Frida faz parte da pequena parcela de pessoas transexuais, transgêneros e travestis que chegam ao ensino superior, apenas 0,02%. E também a triste estatística que marginaliza essas mesmas pessoas: 96% estão fora do mercado de trabalho formal. “Mesmo sendo formada, mesmo tendo faculdade e mestrado, não tenho emprego”, relata. “Escrever esse livro, passar por todo esse processo, me mostrou que temos que lutar ainda mais contra a homotransfobia. E uso esse termo porque muitas pessoas, antes de se entenderem como transexuais, se assumem ou são lidos como homossexuais e sofrem preconceito também por isso”, explica.

Cotas para trans são reparação histórica

A escritora lembra que para garantir os direitos das pessoas trans é preciso inúmeras medidas, como garantir que eles fiquem na escola, com educação sexual para combater o bullying e a violência; formação de professores e toda equipe para que esses adultos possam lidar com crianças e adolescentes sem preconceito; cotas para ensino superior, concurso público e mercado de trabalho. “Não existe evasão escolar entre pessoas trans, porque elas são expulsas da escola, pela violência, pelo ódio. Cotas para essa população não é um favor, é reparação histórica”, reforça.

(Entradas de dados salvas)
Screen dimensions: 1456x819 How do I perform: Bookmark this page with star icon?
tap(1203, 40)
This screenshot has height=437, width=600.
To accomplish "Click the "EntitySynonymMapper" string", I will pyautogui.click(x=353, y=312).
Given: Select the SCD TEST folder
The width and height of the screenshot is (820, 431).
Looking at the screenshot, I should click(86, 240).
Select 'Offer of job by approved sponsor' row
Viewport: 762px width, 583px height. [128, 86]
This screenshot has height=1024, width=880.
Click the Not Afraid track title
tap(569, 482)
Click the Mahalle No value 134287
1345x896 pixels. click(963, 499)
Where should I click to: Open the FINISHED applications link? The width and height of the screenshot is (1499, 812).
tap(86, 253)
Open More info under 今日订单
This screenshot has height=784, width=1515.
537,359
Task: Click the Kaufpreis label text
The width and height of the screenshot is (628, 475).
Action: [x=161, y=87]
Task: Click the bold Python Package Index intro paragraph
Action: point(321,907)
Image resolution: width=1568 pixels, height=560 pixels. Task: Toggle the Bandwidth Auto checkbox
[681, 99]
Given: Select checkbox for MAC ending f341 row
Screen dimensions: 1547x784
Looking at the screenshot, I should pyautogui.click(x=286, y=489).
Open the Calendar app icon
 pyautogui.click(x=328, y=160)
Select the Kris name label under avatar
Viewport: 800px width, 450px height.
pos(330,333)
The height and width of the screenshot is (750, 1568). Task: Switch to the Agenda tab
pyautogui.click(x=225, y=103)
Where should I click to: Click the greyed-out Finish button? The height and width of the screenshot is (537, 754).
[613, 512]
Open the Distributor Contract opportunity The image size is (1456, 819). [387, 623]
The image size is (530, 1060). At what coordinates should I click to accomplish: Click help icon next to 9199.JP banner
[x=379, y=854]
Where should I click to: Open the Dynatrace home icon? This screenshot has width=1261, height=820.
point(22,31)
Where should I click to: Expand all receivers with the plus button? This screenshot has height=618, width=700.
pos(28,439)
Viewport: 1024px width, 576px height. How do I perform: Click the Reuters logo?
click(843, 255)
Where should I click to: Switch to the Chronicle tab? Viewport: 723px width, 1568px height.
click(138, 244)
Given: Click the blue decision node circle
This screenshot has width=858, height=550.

**Instruções:**
1. Indique se cada afirmação abaixo concorda com o trecho sobre pessoas trans e cotas, respondendo sim ou não e citando literalmente as palavras do trecho que decidem a questão. (a) Apenas 0,02% das pessoas transexuais, transgêneros e travestis chegam ao ensino superior. (b) A maioria das pessoas trans está no mercado de trabalho formal. (c) As cotas para essa população são apresentadas como um favor.
2. Organize em uma tabela Markdown, com as colunas "Nº" e "Linha", tudo o que vai do início dos registros até a linha que contém "will pyautogui.click(x=353, y=312).", inclusive, deixando de fora as linhas em branco.
O trecho e os registros são materiais independentes entre si.

**Respostas das tarefas:**
1.
(a) Sim: "pessoas transexuais, transgêneros e travestis que chegam ao ensino superior, apenas 0,02%".
(b) Não: "96% estão fora do mercado de trabalho formal".
(c) Não: "Cotas para essa população não é um favor, é reparação histórica".

2.
| Nº | Linha |
|---|---|
| 1 | Screen dimensions: 1456x819 How do I perform: Bookmark this page with star icon? |
| 2 | tap(1203, 40) |
| 3 | This screenshot has height=437, width=600. |
| 4 | To accomplish "Click the "EntitySynonymMapper" string", I will pyautogui.click(x=353, y=312). |